EXERCISE —
Each record that comes next should be output exactly; pictures do not belong in the copy.
*** Opening LISTED RECORDS ***
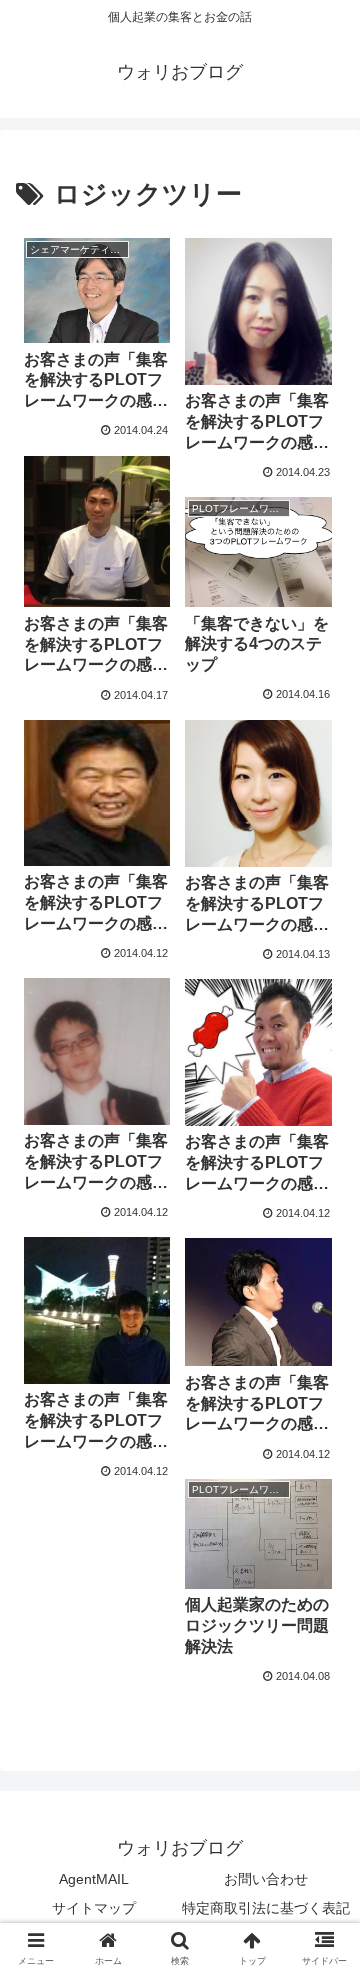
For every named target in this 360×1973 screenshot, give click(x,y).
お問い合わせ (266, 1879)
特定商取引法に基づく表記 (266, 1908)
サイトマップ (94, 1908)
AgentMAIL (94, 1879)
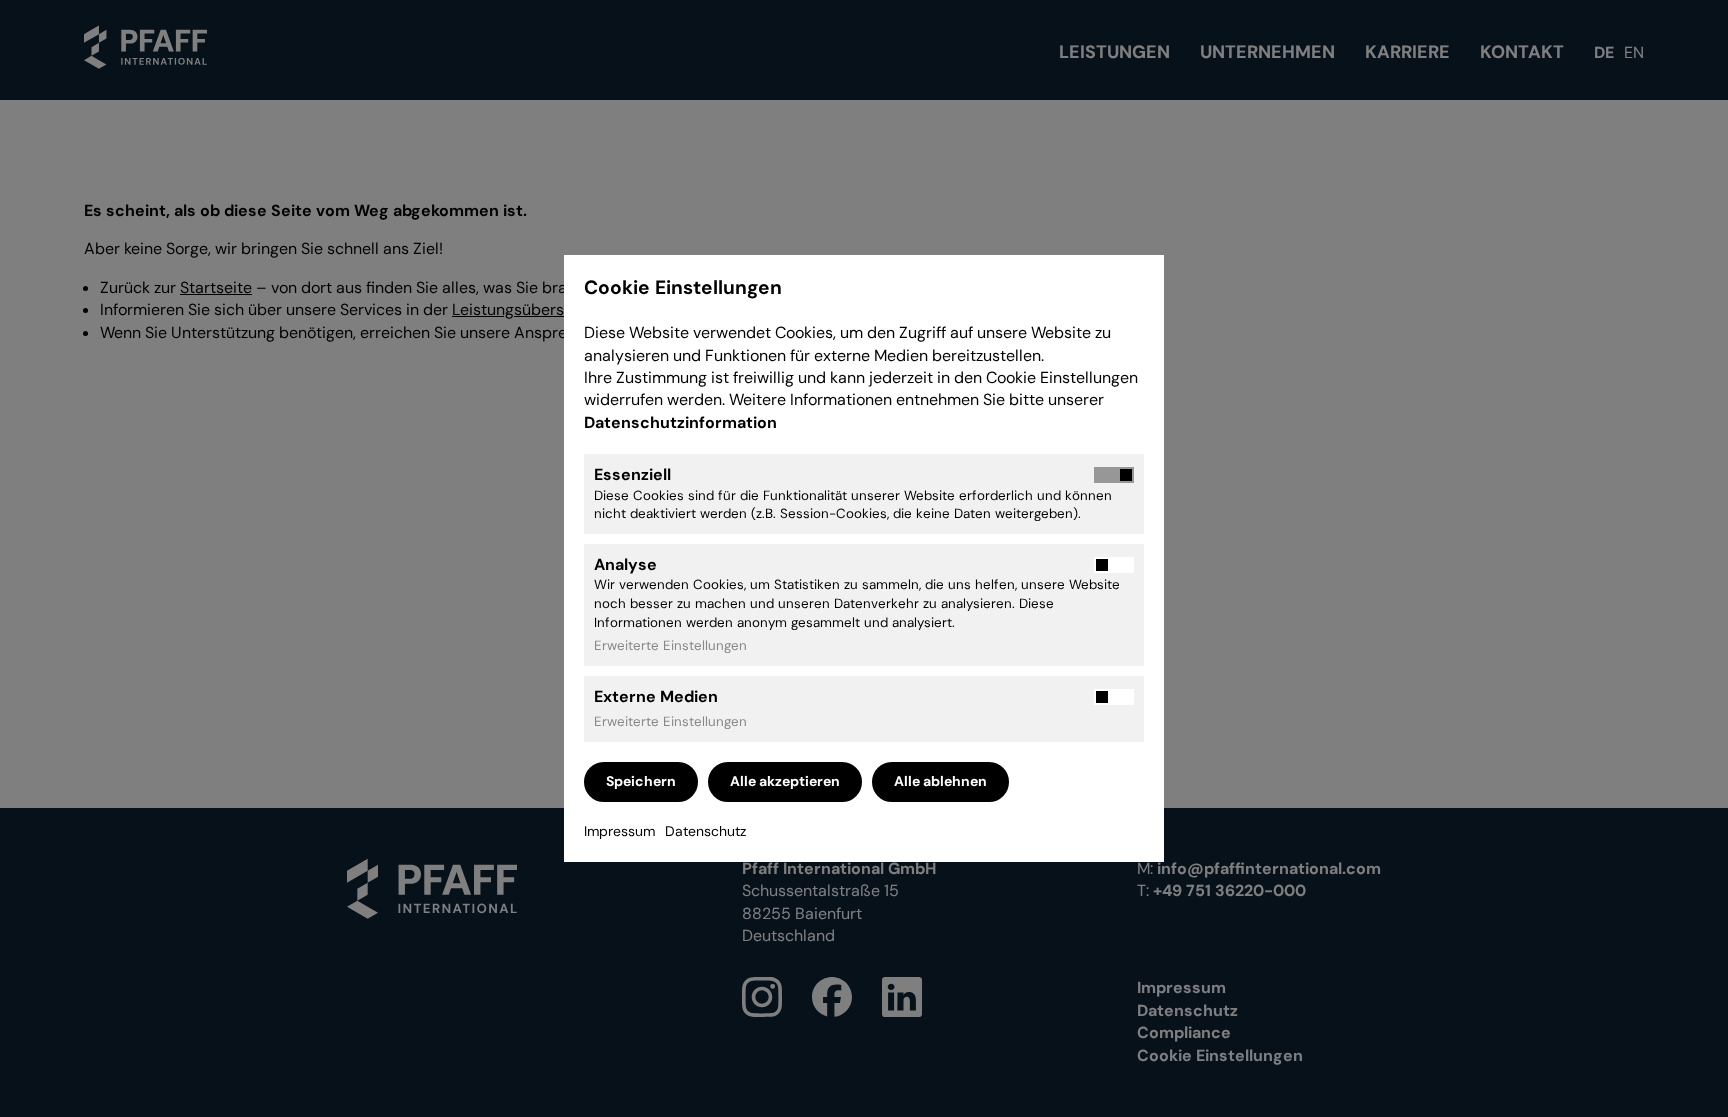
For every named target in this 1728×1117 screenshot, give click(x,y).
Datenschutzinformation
*** Closing LISTED RECORDS ***
PROBLEM SOLUTION —
For every named target in this 360×1973 screenshot, give click(x,y).
お問い合わせ (266, 1879)
特定商取引法に基づく表記 (266, 1908)
サイトマップ (94, 1908)
AgentMAIL (94, 1879)
For every named target in this 1728×1117 screenshot, give click(x,y).
Datenschutzinformation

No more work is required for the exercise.